Nach den tödlichen Schüssen von Polizisten auf den Gambier Lamin Touray am 30. März in Nienburg fordert nun auch die Betroffenenberatung Niedersachsen eine lückenlose Aufklärung des Falls. „Für uns ist überhaupt nicht nachvollziehbar, warum der Einsatz in Nienburg derart eskaliert ist und Lamin Touray sterben musste“, sagt Marie Kortmann von der Betroffenenberatung am Montag. Bereits wenige Tage nach dem Einsatz in Nienburg hatten der Flüchtlingsrat Niedersachsen und Vertreter der Grünen eine umfassende Aufarbeitung des Falles gefordert. Touray war bei dem Einsatz mit insgesamt 14 Polizeibeamten durch acht Schüsse getötet worden.

Die Staatsanwaltschaft hatte am vergangenen Mittwoch Ermittlungsergebnisse zur Auswertung von Bodycam-Aufnahmen von Polizisten, die an dem Einsatz beteiligt waren, vorgelegt. Es sei aber „noch keine abschließende Bewertung eines strafrechtlich relevanten Verhaltens möglich“, hieß es damals. Ein Sprecher der Staatsanwaltschaft sagte dem epd am Montag, bislang gebe es noch keine weitergehenden Erkenntnisse.

Den Aufnahmen war zu entnehmen, dass sich der 46-jährige Westafrikaner auf der Terrasse eines Mehrfamilienhauses befand und ein Messer in der Hand hielt. Er sei mehrfach aufgefordert worden, das Messer niederzulegen. Die „zunächst ruhige Lage“ habe sich „dynamisch“ entwickelt, hieß es.

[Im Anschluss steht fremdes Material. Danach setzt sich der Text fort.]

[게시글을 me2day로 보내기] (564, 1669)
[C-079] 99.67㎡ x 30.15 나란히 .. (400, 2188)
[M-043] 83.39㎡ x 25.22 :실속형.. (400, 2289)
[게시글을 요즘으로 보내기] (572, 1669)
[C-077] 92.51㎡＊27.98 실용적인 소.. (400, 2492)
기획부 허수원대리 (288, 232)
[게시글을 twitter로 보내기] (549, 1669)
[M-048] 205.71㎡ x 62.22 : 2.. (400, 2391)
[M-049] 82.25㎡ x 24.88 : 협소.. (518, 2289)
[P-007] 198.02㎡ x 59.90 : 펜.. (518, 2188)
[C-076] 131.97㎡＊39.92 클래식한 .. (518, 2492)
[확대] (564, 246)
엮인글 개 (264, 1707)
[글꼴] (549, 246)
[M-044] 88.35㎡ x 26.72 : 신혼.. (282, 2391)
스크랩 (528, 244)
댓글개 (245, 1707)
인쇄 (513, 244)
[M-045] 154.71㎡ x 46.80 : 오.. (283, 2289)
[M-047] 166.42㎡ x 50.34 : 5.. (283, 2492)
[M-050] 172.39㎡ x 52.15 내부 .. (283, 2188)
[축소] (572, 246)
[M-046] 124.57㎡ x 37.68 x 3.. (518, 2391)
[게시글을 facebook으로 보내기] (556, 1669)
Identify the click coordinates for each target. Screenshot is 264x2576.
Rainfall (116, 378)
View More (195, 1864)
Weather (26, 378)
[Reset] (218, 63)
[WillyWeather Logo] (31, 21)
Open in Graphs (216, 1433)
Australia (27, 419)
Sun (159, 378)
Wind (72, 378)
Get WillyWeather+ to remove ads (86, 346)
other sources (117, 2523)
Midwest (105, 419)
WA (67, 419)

Der Mann habe sich auf Beamte zubewegt und dabei auf einen Polizeihund und auch mehrfach in Richtung eines Polizisten eingestochen. Der Hund sei verletzt worden. Der Beamte habe die Stiche mithilfe eines Schildes abwehren können. Danach sei es zu den tödlichen Schüssen gekommen. Kortmann sagte dazu am Montag: „Wir stellen uns weiterhin die Frage, ob es nötig war acht Mal auf Lamin Touray zu schießen. Und ob 14 Beamten und Beamtinnen nicht in der Lage sein sollten, eine solche Situation anders zu entschärfen, zum Beispiel, indem eine psychologische Fachkraft hinzugezogen worden wäre.“

Staatsanwaltschaft und Polizei ermitteln nach dem Vorfall routinemäßig gegen alle beteiligten Beamten. „Wir würden uns wünschen, dass in solchen Fällen nicht Polizisten gegen Polizisten ermitteln, sondern eine unabhängige Stelle“, sagte Kortmann. Verfahren gegen Polizisten und Polizistinnen würden in mehr als 95 Prozent der Fälle eingestellt. Die Betroffenenberatung mit drei Regionalbüros ist eine Anlaufstelle für Betroffene rechter, rassistischer und antisemitischer Gewalt in Niedersachsen.